Ela lembra que, entre as metas da Unaids, também havia a proposta de eliminar a transmissão vertical do vírus, de mãe para filho, em 2015.
— O ano chegou e ainda nem estamos perto de conquistar isso. Apenas Cuba conseguiu, mas também é preciso avaliar a que preço. No início do combate ao HIV por lá, as pessoas infectadas eram separadas, marginalizadas — pondera Maria Letícia.

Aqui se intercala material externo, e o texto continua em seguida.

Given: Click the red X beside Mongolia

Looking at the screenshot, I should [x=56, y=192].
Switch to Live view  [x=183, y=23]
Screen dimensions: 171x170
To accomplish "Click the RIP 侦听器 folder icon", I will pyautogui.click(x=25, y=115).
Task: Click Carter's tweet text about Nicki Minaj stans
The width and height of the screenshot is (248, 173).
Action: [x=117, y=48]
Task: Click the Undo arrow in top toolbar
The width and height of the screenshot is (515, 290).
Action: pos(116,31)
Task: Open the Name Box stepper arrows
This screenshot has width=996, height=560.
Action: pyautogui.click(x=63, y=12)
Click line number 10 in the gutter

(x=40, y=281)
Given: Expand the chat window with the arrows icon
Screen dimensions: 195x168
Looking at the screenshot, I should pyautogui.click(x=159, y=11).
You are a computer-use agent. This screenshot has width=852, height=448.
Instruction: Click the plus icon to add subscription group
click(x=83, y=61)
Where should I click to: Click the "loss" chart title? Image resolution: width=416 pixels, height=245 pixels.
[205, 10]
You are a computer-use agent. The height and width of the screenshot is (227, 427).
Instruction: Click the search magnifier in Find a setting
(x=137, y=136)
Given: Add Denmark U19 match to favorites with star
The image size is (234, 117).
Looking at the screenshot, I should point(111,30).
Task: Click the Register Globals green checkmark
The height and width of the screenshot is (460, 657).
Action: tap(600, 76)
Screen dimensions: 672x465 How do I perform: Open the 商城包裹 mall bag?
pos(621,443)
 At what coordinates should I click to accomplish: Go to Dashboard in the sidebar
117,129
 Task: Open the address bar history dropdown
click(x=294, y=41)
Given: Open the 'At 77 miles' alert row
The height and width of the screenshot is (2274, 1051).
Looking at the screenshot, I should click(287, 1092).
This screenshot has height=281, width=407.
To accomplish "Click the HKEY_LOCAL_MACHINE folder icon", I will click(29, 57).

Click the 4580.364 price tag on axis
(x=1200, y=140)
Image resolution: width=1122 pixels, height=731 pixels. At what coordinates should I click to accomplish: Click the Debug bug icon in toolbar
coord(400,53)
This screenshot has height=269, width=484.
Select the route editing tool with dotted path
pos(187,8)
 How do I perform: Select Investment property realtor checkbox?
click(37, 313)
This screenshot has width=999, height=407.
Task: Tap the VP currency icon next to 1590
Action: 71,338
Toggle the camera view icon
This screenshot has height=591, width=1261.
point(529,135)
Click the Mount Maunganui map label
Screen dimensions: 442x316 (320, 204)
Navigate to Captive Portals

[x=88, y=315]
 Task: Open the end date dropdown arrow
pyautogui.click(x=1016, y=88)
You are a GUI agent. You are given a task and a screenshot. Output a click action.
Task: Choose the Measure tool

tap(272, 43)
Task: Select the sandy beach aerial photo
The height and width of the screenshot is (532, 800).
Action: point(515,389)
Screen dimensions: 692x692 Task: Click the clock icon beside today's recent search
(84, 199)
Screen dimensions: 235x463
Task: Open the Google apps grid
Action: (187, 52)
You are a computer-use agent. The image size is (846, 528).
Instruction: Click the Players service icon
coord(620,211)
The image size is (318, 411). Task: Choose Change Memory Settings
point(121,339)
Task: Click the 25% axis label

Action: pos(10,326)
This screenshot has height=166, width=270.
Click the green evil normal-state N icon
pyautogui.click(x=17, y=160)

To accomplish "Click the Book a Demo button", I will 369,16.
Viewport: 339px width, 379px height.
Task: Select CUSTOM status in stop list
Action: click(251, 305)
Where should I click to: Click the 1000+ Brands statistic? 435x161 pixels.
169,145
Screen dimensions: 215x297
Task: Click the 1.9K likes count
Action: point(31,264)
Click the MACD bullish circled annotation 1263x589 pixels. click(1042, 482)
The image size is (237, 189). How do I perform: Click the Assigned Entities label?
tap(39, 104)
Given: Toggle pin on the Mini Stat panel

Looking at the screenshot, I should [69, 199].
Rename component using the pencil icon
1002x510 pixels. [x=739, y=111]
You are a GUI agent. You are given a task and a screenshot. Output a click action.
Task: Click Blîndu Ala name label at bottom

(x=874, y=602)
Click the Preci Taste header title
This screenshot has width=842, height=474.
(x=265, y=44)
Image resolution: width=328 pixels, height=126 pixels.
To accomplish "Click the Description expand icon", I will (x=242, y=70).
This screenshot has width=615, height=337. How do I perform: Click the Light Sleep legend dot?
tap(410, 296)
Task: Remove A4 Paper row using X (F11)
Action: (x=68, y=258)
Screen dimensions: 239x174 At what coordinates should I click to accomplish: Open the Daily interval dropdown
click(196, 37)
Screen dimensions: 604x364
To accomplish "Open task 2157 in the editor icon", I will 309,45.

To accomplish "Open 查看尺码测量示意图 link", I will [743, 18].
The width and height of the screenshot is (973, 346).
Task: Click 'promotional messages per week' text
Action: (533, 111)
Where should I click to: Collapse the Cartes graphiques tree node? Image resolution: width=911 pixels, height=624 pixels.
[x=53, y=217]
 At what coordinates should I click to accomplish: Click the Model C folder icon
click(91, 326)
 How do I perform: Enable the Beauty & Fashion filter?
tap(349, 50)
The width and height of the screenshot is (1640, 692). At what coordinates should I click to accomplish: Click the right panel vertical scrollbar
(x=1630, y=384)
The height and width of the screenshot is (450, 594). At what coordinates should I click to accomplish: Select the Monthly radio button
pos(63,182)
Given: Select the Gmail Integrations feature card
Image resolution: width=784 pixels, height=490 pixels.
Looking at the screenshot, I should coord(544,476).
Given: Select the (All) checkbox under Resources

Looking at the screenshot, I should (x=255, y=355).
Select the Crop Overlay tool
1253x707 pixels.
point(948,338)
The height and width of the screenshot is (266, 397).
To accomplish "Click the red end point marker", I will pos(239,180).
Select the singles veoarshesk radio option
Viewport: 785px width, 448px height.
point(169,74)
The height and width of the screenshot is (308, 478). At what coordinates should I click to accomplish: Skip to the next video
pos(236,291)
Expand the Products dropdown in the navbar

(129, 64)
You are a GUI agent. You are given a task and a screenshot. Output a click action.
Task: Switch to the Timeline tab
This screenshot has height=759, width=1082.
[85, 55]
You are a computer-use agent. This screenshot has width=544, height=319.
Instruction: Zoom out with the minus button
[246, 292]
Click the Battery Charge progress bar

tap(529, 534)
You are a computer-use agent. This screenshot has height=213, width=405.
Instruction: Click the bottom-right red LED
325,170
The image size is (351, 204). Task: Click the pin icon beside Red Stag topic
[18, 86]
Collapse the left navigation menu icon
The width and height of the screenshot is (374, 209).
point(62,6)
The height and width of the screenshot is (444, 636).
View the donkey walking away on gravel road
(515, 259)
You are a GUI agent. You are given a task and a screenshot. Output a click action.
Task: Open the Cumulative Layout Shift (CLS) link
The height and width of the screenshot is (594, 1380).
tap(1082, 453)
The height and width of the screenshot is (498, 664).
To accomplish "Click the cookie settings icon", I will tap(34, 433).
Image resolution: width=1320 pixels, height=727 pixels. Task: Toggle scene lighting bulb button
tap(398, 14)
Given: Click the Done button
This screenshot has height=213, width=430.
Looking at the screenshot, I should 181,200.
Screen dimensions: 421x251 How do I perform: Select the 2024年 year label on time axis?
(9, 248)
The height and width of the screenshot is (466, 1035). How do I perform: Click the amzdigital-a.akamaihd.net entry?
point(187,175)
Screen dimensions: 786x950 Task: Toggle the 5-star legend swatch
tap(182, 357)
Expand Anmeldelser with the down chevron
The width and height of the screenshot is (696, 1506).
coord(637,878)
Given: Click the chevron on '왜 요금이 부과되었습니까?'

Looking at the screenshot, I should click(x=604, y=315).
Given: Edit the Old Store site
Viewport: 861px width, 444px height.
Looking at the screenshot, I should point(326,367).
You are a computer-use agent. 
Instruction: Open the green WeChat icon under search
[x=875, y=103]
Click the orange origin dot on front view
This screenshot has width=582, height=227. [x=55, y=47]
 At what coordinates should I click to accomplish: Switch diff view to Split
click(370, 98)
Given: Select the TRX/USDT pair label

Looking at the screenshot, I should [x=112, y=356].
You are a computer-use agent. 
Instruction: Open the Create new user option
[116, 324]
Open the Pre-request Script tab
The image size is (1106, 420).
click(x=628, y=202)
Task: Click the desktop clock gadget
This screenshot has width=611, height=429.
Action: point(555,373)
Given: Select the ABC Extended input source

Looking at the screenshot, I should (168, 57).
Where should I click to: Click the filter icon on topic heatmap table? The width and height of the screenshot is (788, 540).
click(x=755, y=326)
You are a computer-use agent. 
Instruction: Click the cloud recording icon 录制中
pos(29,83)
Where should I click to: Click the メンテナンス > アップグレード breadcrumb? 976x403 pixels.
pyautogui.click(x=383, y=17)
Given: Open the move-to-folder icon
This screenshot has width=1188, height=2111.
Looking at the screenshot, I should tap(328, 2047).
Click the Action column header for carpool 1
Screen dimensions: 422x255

Ao todo, o relatório estima que 36,9 milhões vivem com o vírus no mundo. Graças aos esforços conjuntos para prevenção e tratamento, a expectativa de vida de uma pessoa com HIV passou de 36 para 55 anos, desde 2000. O relatório prevê que, em 2030, a expectativa de vida de soropositivos irá se igualar à das outras pessoas.
Aspectos práticos, como o tempo que se leva para receber o diagnóstico ou até mesmo a quantidade de comprimidos que o paciente sob tratamento toma todos os dias, melhoraram significativamente. Hoje, o resultado de uma testagem para HIV demora 30 minutos, em contraste com os três dias que era preciso aguardar há 15 anos. Naquela época, um soropositivo ingeria uma média de oito cápsulas — alguns chegavam a 20 — de medicamentos por dia. Esse número foi reduzido para apenas um remédio diário, e a Unaids espera que, em 2030, o tratamento seja feito com um comprimido a cada três meses, o que significaria um salto na qualidade de vida para os pacientes.
A maior abertura ao diálogo sobre sexualidade é vista pela maioria dos especialistas como a principal arma para alcançar os novos objetivos das Nações Unidas. Segundo a pesquisa mostrada no relatório, a conscientização entre os jovens cresceu apenas de 25% para 35% nos últimos 15 anos. Espera-se, porém, que 90% deles compreendam a gravidade da doença e se previnam em todas as relações sexuais em 2030.
— Especialmente os jovens homens que fazem sexo com outros homens, e estão no grupo mais vulnerável, precisam de ferramentas para entender a sua própria sexualidade sem tabu. Precisamos voltar a falar sobre educação sexual — sentencia Georgiana Braga-Orillard.
A médica Maria Letícia endossa a análise. Para ela, o problema não é a falta de informação sobre a doença, mas estigmas que persistem.
— É um entrave cultural. Se uma menina leva uma camisinha feminina na bolsa, ela é julgada. Já os meninos têm toda a liberdade. Essa desigualdade de gênero ocorre principalmente em países mais pobres. E enquanto ela persistir, a prevenção ficará comprometida — diz a médica.